By Phakama Mbonambi
When veteran South African writer Lewis Nkosi fell and banged his head on a pavement in Melville, Johannesburg, more than a year ago, it was the beginning of the end of a colourful and controversial life. The tragic fall, his second following a drunken binge in this bohemian enclave of Johannesburg, saw him confined to hospital for about a year, with doctors desperately trying to save the life of this literary genius, who gave the world such masterpieces as Home and Exile and Mating Birds. Brain scans indicated internal bleeding. There was a succession of strokes. He was variously at Helen Joseph and Charlotte Maxeke hospitals as well as at Park Care hospice.
His partner of many years, Astrid Starck-Adler, flew in from Switzerland to be by his bedside. So did his twin daughters Joy and Louise, from Britain.
No doubt, as they held his hand, they remembered Nkosi as he once was – a dashing man in a fedora or a jaunty, Trotsky-style cap, a bohemian intellectual, a loving father, a fearless literary critic, an inspiration to lovers of literature.
“Until the end, even though he could hardly speak, he was grateful to those who visited him and asked them to come again,” says Starck-Adler. “He had a strong will to live, though he was very ill.”
But, slowly, his body and memory withered away.
The end came in the early hours of September 5 last year. He was seventy-three. His resting place was at Stellawood Cemetery in Durban.
Nkosi’s world
Booze felled Nkosi, but there is no denying that he inhabited the literary world – and his own life – as only few could. Because he spoke his mind, Nkosi divided opinion. For example, he fervently believed that black writing, apart from vilifying apartheid, must be really polished before it could be labelled serious literature. For that view, he was crucified for years.

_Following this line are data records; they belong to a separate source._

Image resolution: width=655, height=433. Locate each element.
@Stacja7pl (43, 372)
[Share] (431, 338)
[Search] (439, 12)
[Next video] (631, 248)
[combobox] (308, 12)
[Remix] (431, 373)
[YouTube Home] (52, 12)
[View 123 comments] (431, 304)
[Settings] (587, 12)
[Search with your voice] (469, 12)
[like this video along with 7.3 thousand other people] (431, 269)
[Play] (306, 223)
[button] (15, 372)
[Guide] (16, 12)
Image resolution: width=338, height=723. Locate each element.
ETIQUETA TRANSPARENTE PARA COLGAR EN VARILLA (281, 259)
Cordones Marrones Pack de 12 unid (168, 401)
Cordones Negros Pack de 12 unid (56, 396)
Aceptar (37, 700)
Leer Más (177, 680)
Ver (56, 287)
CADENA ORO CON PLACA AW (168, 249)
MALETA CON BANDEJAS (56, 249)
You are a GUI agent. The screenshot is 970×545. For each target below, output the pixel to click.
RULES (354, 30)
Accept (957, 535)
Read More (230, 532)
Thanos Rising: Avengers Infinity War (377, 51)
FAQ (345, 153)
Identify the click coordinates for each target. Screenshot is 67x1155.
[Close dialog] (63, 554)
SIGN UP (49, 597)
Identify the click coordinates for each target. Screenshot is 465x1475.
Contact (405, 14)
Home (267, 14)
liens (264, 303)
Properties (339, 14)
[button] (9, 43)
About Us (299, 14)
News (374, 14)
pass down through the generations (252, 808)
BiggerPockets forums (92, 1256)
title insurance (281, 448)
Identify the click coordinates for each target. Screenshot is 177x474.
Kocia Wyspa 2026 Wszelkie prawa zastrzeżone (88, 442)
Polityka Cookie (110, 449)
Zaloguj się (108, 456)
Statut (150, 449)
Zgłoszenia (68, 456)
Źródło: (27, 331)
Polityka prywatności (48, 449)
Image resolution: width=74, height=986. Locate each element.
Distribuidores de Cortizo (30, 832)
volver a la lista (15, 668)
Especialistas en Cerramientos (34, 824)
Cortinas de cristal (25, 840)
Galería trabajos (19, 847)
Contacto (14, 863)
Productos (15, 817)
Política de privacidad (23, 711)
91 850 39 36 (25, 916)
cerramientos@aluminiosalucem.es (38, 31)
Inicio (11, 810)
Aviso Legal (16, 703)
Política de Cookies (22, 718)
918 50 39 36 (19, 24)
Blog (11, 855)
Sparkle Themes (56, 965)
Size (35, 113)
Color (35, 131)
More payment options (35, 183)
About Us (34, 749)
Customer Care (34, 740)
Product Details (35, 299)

“He did not suffer fools gladly and hated ‘triumphalist’ and ‘nationalistic’ propagation of literature and other arts that lacked sincerity and theoretical vigour,” says Sandile Ngidi, Nkosi’s local agent for his last book, Mandela’s Ego. “He had an immense understanding of literature as a craft and an expression of a people’s experience.”
Being an anarchist, Nkosi lived according to his own rules. “Lewis did not observe any boundaries in connection with anything in life,” says Prof Willie Kgositsile, the national poet laureate. The two met when they were young journalists in Johannesburg, Nkosi with Drum and Kgositsile with New Age.
“Lewis didn’t believe that laws had to govern human behaviour. He just wanted people to live and do as they pleased … He was also reckless. Even if he was talking to a crazy clown who could potentially beat him up for asking a question or making a comment, Lewis would still go ahead and ask a question or comment. He never cared about the consequences,” Kgositsile recalls.